Your goal: Return exactly those lines of the material below that fall between the line holding "Where should I click to: Click the Kindle日替わりセール" and the line holding "Click the 'Comment:'", inclusive.

Source records:
*** Begin section ***

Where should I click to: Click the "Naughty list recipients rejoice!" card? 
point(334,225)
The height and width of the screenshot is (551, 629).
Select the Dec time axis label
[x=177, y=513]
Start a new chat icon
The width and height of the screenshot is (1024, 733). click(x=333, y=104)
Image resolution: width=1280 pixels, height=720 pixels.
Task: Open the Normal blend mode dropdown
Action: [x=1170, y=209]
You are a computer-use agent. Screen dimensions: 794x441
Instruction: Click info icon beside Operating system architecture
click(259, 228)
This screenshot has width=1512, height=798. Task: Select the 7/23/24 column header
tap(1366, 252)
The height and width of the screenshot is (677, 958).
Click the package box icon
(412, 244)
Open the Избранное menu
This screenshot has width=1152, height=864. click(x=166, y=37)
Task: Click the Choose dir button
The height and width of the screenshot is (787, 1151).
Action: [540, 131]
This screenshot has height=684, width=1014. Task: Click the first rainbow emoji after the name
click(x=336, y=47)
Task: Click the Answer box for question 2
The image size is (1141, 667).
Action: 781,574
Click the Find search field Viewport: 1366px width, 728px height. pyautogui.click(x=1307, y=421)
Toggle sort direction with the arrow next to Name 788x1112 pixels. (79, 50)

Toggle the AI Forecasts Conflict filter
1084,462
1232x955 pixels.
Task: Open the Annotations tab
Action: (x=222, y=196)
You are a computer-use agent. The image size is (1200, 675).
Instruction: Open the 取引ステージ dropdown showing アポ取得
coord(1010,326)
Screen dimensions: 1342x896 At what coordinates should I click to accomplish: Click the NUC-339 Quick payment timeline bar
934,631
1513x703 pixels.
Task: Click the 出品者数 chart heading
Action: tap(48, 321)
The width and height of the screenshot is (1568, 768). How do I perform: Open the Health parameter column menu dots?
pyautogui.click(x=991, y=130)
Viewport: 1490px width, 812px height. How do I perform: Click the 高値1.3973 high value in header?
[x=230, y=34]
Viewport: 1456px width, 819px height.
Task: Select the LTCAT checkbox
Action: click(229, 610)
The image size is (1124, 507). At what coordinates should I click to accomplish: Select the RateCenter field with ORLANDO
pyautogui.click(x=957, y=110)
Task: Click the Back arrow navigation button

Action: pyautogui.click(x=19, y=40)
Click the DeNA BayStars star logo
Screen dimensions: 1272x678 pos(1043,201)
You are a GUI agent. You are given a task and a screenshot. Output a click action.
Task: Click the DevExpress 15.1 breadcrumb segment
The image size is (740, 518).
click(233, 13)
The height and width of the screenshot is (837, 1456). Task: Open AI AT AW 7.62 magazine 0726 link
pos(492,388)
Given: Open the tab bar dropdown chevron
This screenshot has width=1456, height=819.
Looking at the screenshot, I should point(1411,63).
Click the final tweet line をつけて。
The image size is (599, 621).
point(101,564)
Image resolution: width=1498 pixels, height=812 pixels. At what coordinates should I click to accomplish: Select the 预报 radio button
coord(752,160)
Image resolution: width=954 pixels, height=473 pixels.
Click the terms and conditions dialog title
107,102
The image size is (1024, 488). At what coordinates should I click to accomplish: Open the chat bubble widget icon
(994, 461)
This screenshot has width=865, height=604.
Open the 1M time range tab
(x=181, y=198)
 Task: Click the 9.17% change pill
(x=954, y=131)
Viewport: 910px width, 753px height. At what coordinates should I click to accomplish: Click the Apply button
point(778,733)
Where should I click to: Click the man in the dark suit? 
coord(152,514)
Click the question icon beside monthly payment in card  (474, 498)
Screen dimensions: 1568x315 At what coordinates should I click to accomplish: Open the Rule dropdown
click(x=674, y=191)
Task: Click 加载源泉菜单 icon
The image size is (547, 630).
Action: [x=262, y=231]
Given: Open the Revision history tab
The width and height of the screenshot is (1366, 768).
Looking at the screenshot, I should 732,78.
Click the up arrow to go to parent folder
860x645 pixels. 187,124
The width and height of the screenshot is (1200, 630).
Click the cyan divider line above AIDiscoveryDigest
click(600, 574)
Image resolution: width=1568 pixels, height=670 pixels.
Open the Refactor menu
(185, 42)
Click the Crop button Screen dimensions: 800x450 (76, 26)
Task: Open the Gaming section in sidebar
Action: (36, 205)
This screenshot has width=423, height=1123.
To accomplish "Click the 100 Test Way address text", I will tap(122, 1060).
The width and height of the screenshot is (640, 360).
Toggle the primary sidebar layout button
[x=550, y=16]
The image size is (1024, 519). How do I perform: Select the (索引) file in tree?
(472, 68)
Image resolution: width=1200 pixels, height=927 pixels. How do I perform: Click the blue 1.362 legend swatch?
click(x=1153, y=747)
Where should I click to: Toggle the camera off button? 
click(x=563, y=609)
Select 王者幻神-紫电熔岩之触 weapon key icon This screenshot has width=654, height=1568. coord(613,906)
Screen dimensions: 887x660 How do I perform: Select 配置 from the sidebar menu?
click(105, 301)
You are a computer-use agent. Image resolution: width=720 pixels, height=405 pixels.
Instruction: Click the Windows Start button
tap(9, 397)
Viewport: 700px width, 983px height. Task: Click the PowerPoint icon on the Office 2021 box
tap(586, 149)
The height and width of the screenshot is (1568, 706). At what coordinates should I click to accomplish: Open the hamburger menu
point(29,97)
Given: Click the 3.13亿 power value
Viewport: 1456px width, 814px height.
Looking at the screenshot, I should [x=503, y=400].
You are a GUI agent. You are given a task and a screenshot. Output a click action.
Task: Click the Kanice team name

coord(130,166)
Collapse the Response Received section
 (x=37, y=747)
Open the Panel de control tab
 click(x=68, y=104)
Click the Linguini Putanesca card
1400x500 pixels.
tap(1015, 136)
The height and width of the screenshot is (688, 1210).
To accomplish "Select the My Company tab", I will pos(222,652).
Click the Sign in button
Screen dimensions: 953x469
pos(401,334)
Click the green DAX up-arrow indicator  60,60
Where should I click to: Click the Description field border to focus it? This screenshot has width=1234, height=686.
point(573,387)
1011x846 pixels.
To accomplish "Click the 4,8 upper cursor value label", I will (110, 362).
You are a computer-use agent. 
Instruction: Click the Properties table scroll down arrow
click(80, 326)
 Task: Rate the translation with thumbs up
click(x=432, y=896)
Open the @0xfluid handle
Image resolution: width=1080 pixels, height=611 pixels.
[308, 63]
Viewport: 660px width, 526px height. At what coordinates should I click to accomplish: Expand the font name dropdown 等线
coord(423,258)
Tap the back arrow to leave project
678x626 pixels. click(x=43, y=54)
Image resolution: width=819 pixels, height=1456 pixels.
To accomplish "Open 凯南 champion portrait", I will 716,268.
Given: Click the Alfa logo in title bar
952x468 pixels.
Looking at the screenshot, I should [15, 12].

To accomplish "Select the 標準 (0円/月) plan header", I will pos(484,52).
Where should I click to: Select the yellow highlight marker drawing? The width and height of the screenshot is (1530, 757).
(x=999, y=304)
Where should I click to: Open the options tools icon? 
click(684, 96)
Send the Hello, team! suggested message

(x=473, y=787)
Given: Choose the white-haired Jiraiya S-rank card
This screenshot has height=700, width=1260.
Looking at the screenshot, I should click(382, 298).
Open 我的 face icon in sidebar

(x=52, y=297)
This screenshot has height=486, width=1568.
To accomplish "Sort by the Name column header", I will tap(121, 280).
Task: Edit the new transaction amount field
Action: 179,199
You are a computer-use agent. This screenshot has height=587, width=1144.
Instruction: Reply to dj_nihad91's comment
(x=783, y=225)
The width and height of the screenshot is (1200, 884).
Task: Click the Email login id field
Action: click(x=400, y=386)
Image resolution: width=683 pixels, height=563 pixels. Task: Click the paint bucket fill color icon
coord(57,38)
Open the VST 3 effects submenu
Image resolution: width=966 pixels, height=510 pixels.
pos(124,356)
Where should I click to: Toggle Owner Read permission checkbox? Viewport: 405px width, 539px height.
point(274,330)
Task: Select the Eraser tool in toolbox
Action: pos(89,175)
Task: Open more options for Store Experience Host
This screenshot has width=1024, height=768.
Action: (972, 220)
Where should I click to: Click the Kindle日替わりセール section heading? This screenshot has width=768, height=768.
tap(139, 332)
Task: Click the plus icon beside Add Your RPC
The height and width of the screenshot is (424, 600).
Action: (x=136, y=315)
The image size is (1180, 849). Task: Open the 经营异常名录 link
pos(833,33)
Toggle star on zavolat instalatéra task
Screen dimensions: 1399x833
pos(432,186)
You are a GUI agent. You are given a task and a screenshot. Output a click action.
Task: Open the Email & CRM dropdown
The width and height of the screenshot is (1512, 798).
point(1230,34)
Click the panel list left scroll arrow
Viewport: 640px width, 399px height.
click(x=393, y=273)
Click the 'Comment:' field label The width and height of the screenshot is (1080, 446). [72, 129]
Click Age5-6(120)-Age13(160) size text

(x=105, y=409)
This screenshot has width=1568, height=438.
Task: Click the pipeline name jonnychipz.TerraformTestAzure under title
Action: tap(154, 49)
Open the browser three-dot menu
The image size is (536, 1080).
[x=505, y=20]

*** End section ***

Answer to this exercise:
Where should I click to: Click the Kindle日替わりセール section heading? This screenshot has width=768, height=768.
tap(139, 332)
Task: Click the plus icon beside Add Your RPC
The height and width of the screenshot is (424, 600).
Action: (x=136, y=315)
The image size is (1180, 849). Task: Open the 经营异常名录 link
pos(833,33)
Toggle star on zavolat instalatéra task
Screen dimensions: 1399x833
pos(432,186)
You are a GUI agent. You are given a task and a screenshot. Output a click action.
Task: Open the Email & CRM dropdown
The width and height of the screenshot is (1512, 798).
point(1230,34)
Click the panel list left scroll arrow
Viewport: 640px width, 399px height.
click(x=393, y=273)
Click the 'Comment:' field label The width and height of the screenshot is (1080, 446). [72, 129]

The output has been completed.